I residenti del quartiere Lunghezzina organizzano giornate ecologiche per sopperire all'assenza della manutenzione ordinaria del verde e della raccolta rifiuti, organizzano anche raccolte fondi per far fronte a spese di gestione. Ma non possono sostituirsi alle istituzioni, non possono certo costruire scuole o strade da soli e si rivolgono alle istituzioni. Negli anni hanno interessato le varie giunte, comunali e municipali, dei disagi di Lunghezzina. Nello scorso mese di settembre poi hanno informato anche la sindaca Raggi sulle "emergenze" del quartiere ma ad oggi nessun riscontro. 

"In questi primi sei mesi di governo della nuova amministrazione cittadina e municipale abbiamo ricordato numerose volte il perdurante stato di abbandono del quartiere di Lunghezzina alle istituzioni competenti, dall'ufficio del Sindaco a quelli più periferici - spiegano dall'associazione Nuova Urbe - Ma se si eccettuano alcuni modesti interventi di taglio dell'erba lungo i marciapiedi e la chiusura di alcune buche stradali a tutt'oggi i problemi insoluti del nostro quartiere rimangono sempre gli stessi". Così l'associazione Nuova Urbe snocciola quelli che sono da tempo i disagi vissuti dai residenti: "A partire dalla "mancanza di scuole materne, elementari e medie, che negli anni è divenuta sempre più drammatica, la mancata effettuazione di carotaggi e bonifiche del terreno “Lunghezzina C19” e la sua conversione in parco urbano attrezzato".

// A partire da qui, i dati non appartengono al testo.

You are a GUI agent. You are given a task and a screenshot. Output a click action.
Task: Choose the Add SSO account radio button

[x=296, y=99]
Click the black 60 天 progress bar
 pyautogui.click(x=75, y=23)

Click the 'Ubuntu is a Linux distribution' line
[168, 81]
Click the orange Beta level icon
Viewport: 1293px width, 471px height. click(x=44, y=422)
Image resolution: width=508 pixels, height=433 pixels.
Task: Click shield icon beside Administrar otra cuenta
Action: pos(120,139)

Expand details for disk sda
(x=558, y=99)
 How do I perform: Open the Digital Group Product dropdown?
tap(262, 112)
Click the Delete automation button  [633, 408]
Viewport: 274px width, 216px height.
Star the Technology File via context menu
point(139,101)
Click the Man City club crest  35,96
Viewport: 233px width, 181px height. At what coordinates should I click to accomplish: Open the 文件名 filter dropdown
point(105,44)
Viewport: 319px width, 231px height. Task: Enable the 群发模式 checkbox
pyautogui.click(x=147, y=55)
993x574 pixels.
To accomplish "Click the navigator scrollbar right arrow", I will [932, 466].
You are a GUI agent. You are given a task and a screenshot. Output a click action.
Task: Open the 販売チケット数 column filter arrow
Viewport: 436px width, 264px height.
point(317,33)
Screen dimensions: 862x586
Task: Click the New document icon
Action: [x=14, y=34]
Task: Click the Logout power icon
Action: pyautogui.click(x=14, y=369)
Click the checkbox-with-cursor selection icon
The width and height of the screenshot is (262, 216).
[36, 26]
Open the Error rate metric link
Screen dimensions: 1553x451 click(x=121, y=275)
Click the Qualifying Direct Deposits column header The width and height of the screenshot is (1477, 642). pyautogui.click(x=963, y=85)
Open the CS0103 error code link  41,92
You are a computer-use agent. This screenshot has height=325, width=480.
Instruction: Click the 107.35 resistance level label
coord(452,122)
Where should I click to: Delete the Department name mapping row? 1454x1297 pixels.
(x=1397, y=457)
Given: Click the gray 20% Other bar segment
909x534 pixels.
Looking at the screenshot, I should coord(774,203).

Ma non è tutto: "L'effettiva e rapida realizzazione di una seconda strada di accesso-uscita al quartiere, vera emergenza sociale oltre che urbanistica, perché a tutt'oggi in caso di inagibilità improvvisa dell'unica strada di collegamento con il resto del mondo, le seimila persone residenti si troverebbero bloccate". Ancora un riferimento alle strade: "Inoltre a questo proposito ricordiamo che alcune settimane fa dal VI Municipio è stato chiesto di inserire nell'assestamento di bilancio il rifinanziamento della prosecuzione di via Roseto degli Abruzzi all'interno dell'asse viario via Polense- via di Lunghezza. Ma quando partirebbero i lavori? Non ci è dato di sapere".

Una lista lunga quella elaborata dall'associazione Nuova Urbe sui disagi e le problematiche del quartiere. A quelli citati fino ad ora infatti si aggiungono ancora: "Il mancato avvio di un regolare servizio di nettezza urbana che includa la pulizia dei marciapiedi e delle aree verdi del quartiere, almeno quelle già di competenza pubblica. Non siamo riusciti neanche ad ottenere la rimozione di alcuni alberi secchi, ormai pericolosi per qualche passante... Rileviamo pure che a tutt'oggi la TAV non ha installato le barriere anti rumore previste sul tratto ferroviario Castelverde- Corcolle".

E dai poclami elettorali, dunque, poca concretezza. Dall'associazione quindi concludono: "Sarebbe doverosa da parte dell'assessore competente la verifica dell'attuazione della convenzione con i costruttori coinvolti a Lunghezzina  dal momento che diverse delle suddette opere a tutt' oggi irrealizzate erano previste nel piano di zona. Impegnarsi a realizzare queste opere che i cittadini di Lunghezzina attendono da troppo tempo ormai, sarebbe il modo migliore per rendere concreti tanti proclami elettorali - infine - Di più, sarebbe un modo concreto di abbattere un palese stato di ingiustizia e ghettizzazione in cui si trovano a vivere i cittadini di Lunghezzina".